Nature of the Go adversarial attack
- The attack creates positions where superhuman Go AIs mis-evaluate life-and-death, especially long “dead-man walking” situations where a group is effectively dead but not yet captured.
- The adversary often plays slightly suboptimal moves to keep the AI “confused” instead of cashing in an obvious win, because exposing the true status might let the AI recover.
- There are two main strategies discussed: a “pass adversary” exploiting a particular formal ruleset, and a “cyclic adversary” based on wrapped, circular groups.
Go rules, ladders, and persistent weaknesses
- Part of the controversy centers on rulesets:
- Some say the “pass” attack mainly abuses an artificial Tromp–Taylor variant without dead-stone removal, which is not how AIs typically play humans.
- Others argue the evaluation should match the rules the AI is configured for, regardless of human conventions.
- The more respected “cyclic” attack reveals genuine misreads of group status, not just rules quirks.
- Separate thread on ladders: early Go AIs and even modern NNs struggle with long, mechanical ladder sequences, prompting hard-coded ladder solvers.
- KataGo developers reportedly patched some cyclic flaws via extra training and larger networks, but expect other, harder-to-find flaws will always exist.
Broader AI reliability and “superhuman” claims
- Several commenters highlight that “superhuman” at a game does not mean robust or generally intelligent; narrow AIs can still have brittle, surprising failure modes.
- Some see the paper as important evidence that future powerful systems will also harbor unknown vulnerabilities; others call the conclusion empty or overgeneralized.
- A later defense paper is noted: defenses can stop known attacks but fail against newly trained adversaries, suggesting an ongoing arms race.
Parallels to chess engines and other games
- Chess examples (fortresses, locked structures) show top engines mis-evaluating drawn positions that humans see as clearly unwinnable, underscoring that engines rely on search and heuristics rather than human-like constraint reasoning.
- Past experience with anti-computer strategies in chess is cited as an analogy: you can target the evaluation function, but enough compute and better training typically overcome such tricks.

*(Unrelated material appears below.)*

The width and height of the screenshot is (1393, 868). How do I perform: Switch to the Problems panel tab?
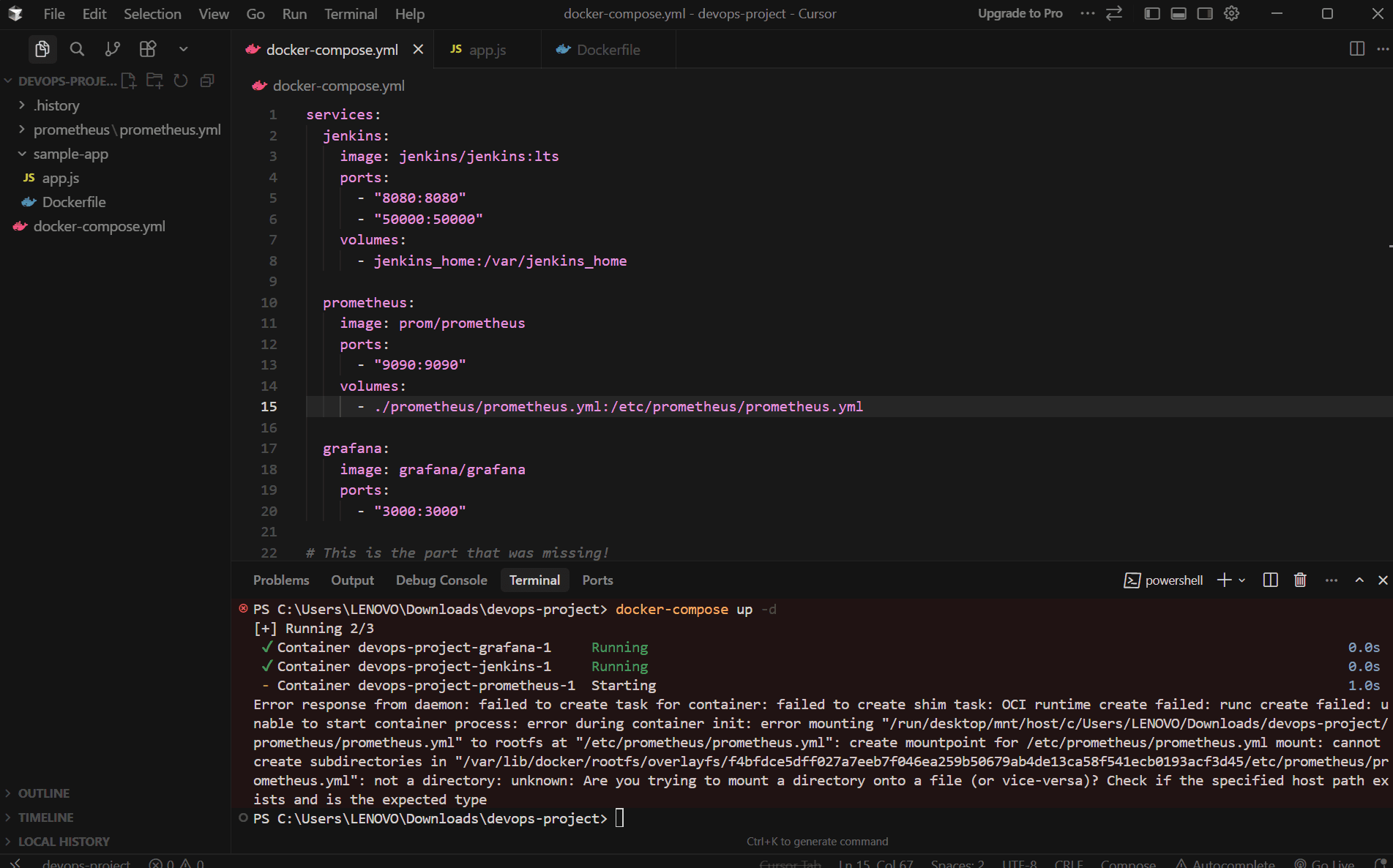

LLMs, hallucinations, and adversarial prompts
- Some draw analogies between Go adversarial policies and LLM “hallucinations” and jailbreaks.
- Debate over terminology:
- One view treats hallucinations as attempts to extrapolate from data.
- Another stresses they’re simply outputs violating constraints (e.g., fake cases, unsafe recipes) and not real “reasoning.”
- Adversarial attacks on LLMs are noted as an active research area, reinforcing the general theme: powerful models can be steered into failure regimes their creators didn’t anticipate.